DOCUMENT TEXT:
============================================================

24 Jun Expressing Emotions and Being a Man
I facilitate men’s process groups and a topic we discuss often is expressing emotions. The men I work with range from age 30 to mid-70’s. All of them have something in common….difficulty expressing emotions. I think men struggle with identifying emotions within their bodies and second, have difficulty articulating these emotions to others.
I have great compassion for men, because you’re often criticized for not expressing emotions, or sharing too much (showing vulnerabilities). Experiencing negative feedback from others can cause men to shut down and stop sharing feelings. I think it’s important to know men are human, just like women. Men are wired and are conditioned differently from women, but have the same feelings…shame, hurt, pain, joy, anger, sadness and etc. We all bleed red.

============================================================

ENTRIES PROVIDED:
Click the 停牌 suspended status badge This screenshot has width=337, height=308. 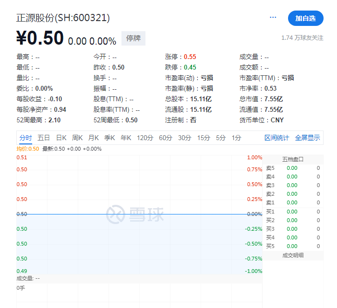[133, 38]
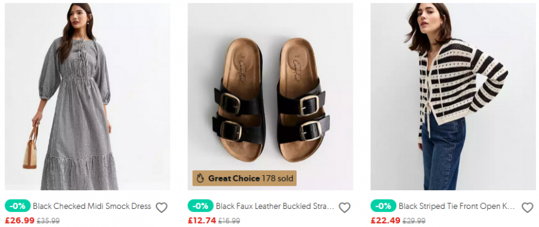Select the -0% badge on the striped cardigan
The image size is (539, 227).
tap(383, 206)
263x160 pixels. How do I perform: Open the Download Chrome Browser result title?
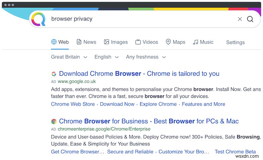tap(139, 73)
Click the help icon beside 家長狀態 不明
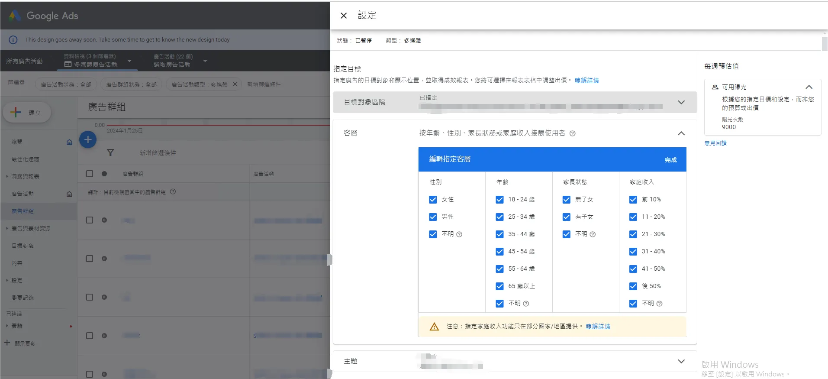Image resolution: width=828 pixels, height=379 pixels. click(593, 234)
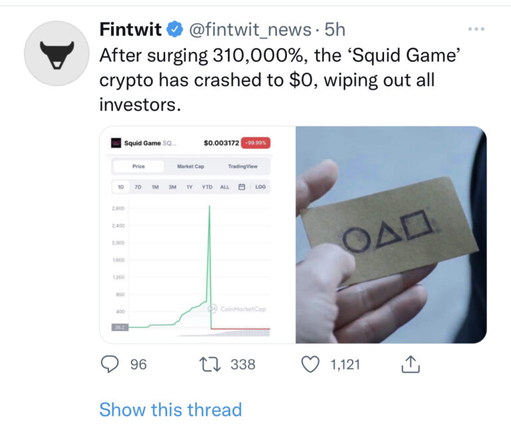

============================================================

PROBLEM A:
Please copy the piece on men and emotions word for word, starting at the words "I have great" and stopping after "all bleed red.".
PROBLEM B:
Go on with the piece on men and emotions, starting after its final sentence.

ANSWER SECTION A:
I have great compassion for men, because you’re often criticized for not expressing emotions, or sharing too much (showing vulnerabilities). Experiencing negative feedback from others can cause men to shut down and stop sharing feelings. I think it’s important to know men are human, just like women. Men are wired and are conditioned differently from women, but have the same feelings…shame, hurt, pain, joy, anger, sadness and etc. We all bleed red.

ANSWER SECTION B:
My house is filled with men. My two sons and husband. They all get to be their selves. I think they secretly love having a mother and wife as a therapist. I listen to everyone’s feelings and empathize with them. This was quite a task when my oldest son was a teenager. I notice they all want to be seen and understood. They want a place to let their guard down and share. I feel honored to give this to them. Many men don’t have a place to share openly. Even when a place is available, I would imagine it wouldn’t be easy to see someone and share when you’ve been conditioned to stuff or discharge emotions to get rid of them. This behavior causes many people to harm themselves by engaging in addictive behaviors or seek out others to fill a hole inside.
I think it’s important that men have a place to share emotions. I think process groups are powerful for men, because they can sit with others and share what’s inside without being judged. Men and women in the group develop compassion for each other. Members get to see how they aren’t so different from one another (no matter what gender). Sharing vulnerabilities is a strength. I think it’s important to have a place to share with someone objective who can hold your emotion without feeling overwhelmed by it.